Speaker:: Mudita Khurana
Title:: Rethinking how we evaluate security agents for real-world use
Duration:: 10 min
Video:: https://www.youtube.com/watch?v=uImn7_dmeoY
## Key Thesis
Current security agent evaluation is rooted in narrow, outcome-only scoring that hides whether agents actually reason correctly or just pattern-match to the right answer. A capability-centric framework called CLASP provides six rubrics to measure how an agent achieves results, not just whether it does, enabling targeted improvement and more reliable deployment.
## Synopsis
Khurana opens with an analogy: a student who gives the right answer by guessing cannot be reliably corrected or improved, because there's no underlying skill to give feedback on. The same problem plagues security agents graded on brittle, outcome-only benchmarks. An 80% benchmark score tells you nothing about why it worked, why it failed, or whether it will transfer to your environment.

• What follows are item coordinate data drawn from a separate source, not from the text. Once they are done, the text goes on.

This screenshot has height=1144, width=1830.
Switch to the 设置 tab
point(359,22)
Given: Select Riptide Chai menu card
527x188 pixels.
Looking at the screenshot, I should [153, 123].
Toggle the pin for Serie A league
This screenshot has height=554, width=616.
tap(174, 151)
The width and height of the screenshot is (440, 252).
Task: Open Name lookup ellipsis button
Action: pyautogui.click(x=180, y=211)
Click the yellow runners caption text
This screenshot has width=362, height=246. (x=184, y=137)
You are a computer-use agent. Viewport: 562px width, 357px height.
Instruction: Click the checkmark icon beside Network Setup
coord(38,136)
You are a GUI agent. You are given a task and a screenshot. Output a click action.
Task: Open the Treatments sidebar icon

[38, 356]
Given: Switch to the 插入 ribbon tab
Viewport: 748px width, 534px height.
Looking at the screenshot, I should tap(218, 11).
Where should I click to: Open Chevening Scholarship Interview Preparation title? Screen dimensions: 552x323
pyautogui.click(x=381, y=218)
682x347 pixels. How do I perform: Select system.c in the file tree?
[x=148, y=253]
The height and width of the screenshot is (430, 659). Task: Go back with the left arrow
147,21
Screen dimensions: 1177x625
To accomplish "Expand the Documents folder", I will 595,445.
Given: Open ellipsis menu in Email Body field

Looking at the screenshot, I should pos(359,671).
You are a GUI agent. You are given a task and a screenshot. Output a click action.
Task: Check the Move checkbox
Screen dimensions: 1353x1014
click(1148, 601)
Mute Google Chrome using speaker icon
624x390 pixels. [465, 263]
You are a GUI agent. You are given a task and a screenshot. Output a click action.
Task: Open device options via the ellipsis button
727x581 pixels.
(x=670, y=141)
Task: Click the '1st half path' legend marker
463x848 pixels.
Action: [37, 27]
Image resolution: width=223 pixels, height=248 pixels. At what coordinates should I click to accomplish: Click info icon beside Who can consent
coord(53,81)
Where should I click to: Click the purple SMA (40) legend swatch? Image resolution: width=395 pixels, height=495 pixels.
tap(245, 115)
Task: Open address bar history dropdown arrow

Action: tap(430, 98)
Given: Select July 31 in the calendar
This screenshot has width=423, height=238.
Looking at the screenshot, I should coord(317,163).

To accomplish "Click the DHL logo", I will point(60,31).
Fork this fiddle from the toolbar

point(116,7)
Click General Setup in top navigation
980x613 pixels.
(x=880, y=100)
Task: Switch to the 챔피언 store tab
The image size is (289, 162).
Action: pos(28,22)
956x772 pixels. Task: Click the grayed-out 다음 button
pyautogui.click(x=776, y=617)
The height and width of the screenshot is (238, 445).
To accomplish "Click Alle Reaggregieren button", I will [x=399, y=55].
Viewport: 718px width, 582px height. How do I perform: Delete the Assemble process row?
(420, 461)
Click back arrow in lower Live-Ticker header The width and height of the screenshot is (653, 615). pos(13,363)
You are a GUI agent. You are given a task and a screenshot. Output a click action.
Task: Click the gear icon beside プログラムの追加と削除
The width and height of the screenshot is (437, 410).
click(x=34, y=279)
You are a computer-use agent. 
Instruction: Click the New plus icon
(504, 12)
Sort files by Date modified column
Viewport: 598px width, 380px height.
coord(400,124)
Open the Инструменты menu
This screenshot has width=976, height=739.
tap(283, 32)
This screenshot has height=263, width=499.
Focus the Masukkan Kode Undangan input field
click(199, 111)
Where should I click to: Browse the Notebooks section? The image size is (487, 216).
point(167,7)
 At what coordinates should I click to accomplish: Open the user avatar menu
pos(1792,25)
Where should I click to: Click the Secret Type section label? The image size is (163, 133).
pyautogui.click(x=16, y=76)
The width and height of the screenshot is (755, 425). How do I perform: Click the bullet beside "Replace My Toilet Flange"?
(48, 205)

She illustrates the problem with a SQL injection detection example. An agent might correctly flag a vulnerable code pattern, but a trace review reveals it used shallow pattern matching — it never traced taint flow, never checked downstream sanitization, and produced no exploit evidence. That's a passing score masking fundamentally broken reasoning. Worse, when that agent is part of a larger security workflow (find → exploit → patch → validate), carrying incorrect or incomplete context forward causes the whole chain to fail even if individual steps pass.
CLASP (Capability-Centric Evaluation Framework) provides six rubrics covering agentic capabilities like reasoning, memory, planning, and tool use. Each rubric distinguishes brittle execution (low score) from adaptive, feedback-aware execution (high score). Applied to existing agents, CLASP revealed that different capabilities matter for different security tasks — for enumeration-heavy recon tasks, breadth of tool coverage mattered more than depth of reasoning; for vulnerability confirmation tasks, the inverse held.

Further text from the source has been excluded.